Pregel: A System for Large-Scale Graph Processing - Google, 2010

“Graph algorithms often exhibit poor locality of memory access, very little work per vertex, and a changing degree of parallelism over the course of execution.”

  • Overview of a Pregel Computation
    • A sequence of iterations called supersteps
      • Execute the user function on each vertex
        • This function can send messages to any other vertex (to be read in the next superstep),
        • read messages from other vertexes (from the previous superstep),
        • add or remove out edges,
        • mutate a vertex state,
        • and mutate out-edge state
    • At the end of each user function, the vertex can vote to halt and deactivates itself
      • If a vertex receives a message it is reactivated
      • Once all vertexes have voted to halt and there are no messages in transit, the computation halts
  • The graph is directed, edges are stored with the source vertex
  • The output of a computation is the values output by the vertexes
    • Often this is a smaller directed graph (i.e. a small cluster or MST)

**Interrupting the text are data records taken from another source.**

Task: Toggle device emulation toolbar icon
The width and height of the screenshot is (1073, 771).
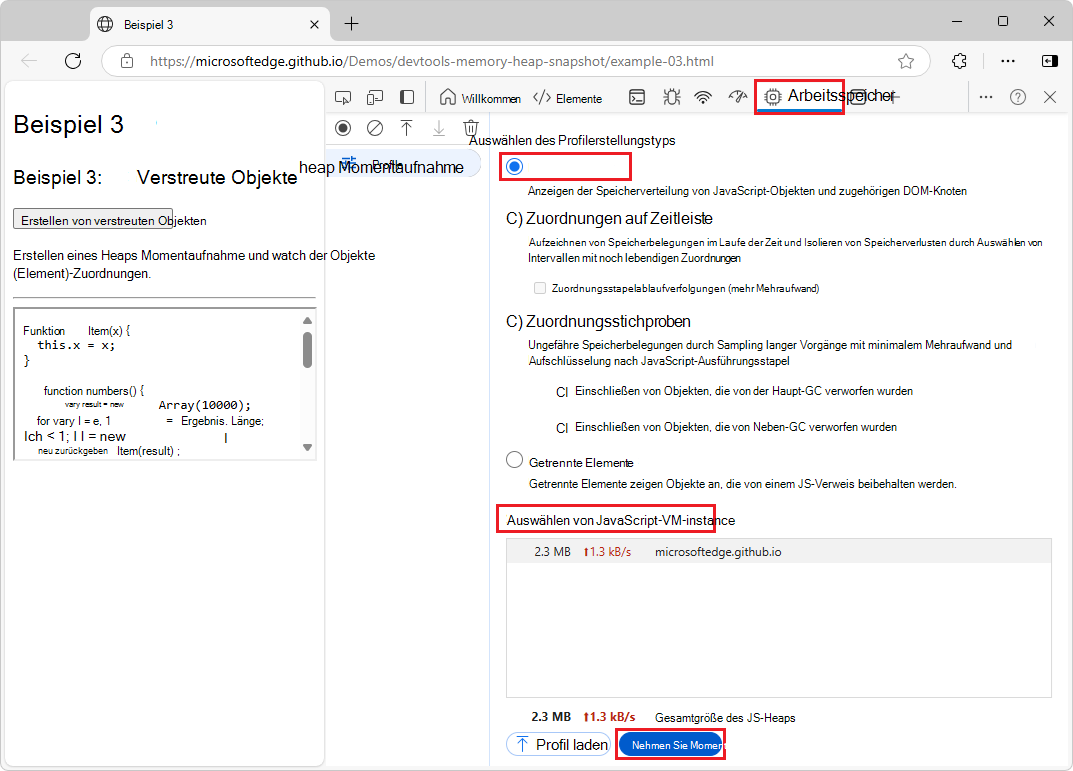Action: pos(375,96)
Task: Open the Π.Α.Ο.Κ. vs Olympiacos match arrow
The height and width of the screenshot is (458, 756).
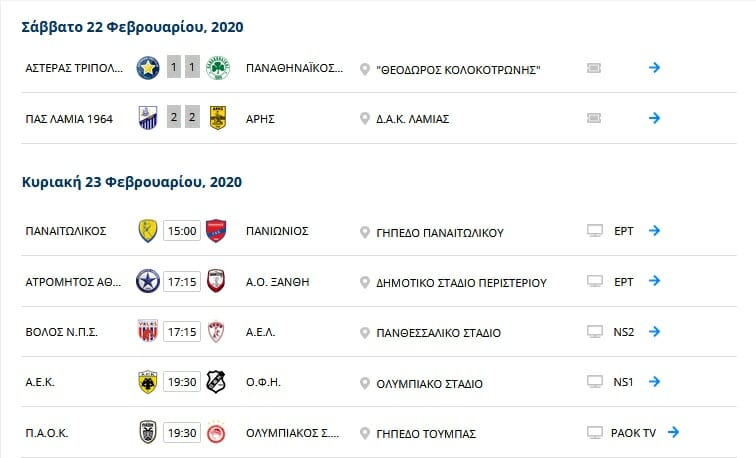Action: [x=674, y=432]
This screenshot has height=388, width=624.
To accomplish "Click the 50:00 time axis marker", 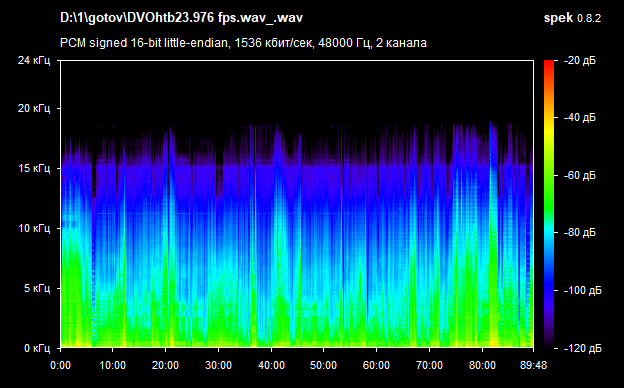I will point(324,365).
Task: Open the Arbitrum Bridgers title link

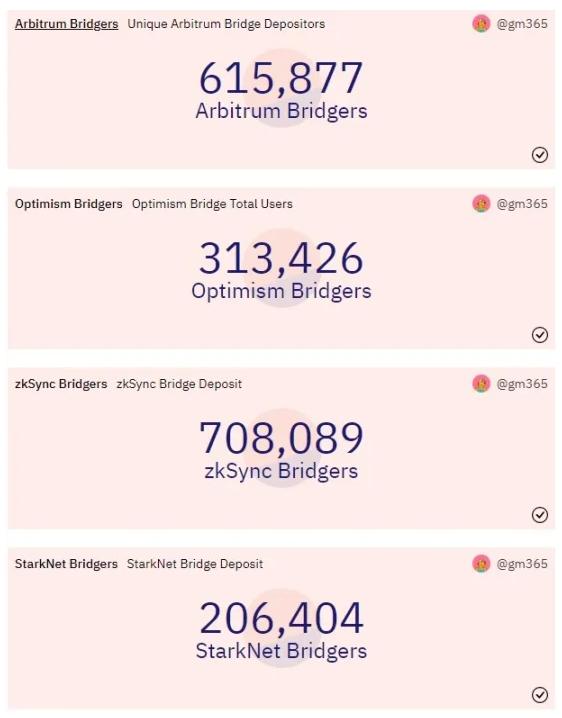Action: 66,24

    • Could also be a few aggregate values
  • Message Passing instead of Remote Reads
    • Sufficiently Expressive
    • Better Performance
    • They can asynchronously batch messages
      • I note that they can also be streaming out messages while still running vertex programs on other parts of the partition
  • API Notes
    • Combiners, like a MapReduce combiner, they can mitigate the overhead of message passing for some computations by having a combiner
    • Aggregators
      • Useful for graph wide statistics
  • Mutating the Graph
    • They need to be careful with how they deal with mutations that change the same part of the graph
    • They use a specific ordering:
      1. Edge Removals
      2. Vertex Removals
      3. Vertex Additions
      4. Edge Additions
      5. Then Compute(), the vertex program
    • They provide mechanisms to override the behavior when there are multiple requests to create the same vertex
  • Partitioning
    • Assignment is based on Vertex ID
    • Users can replaces the basic hash(id) mod N partitioner
    • Some users partition the graph so that vertices from the same web site are located on the same partition
      • I wonder how they deal with large websites like Wikipedia
      • Perhaps they don’t all go to the same shard, or maybe they can special case a small set of large sites
  • Cluster Architecture
    • They launch Pregel on a set of machines, one of which is designated as the master
      • Probably through Chubby or ZooKeeper style node ordering
    • The rest send registration messages to the master
    • Master assigns one or more partitions to each worker
    • Each worker knows about the partitioning layout
    • Master assigns a part of the input to each worker
      • The workers enqueue vertices that are meant to go to other workers
      • I wonder if it might be faster to prepartition the graph
    • During each superstep, messages are sent asynchronously to overlap computation and network usage
  • Fault Tolerance
    • Checkpointing is the main mechanism
    • Before a superstep, the master tells all workers to save their state (including incoming messages) to a persistent store (probably GFS)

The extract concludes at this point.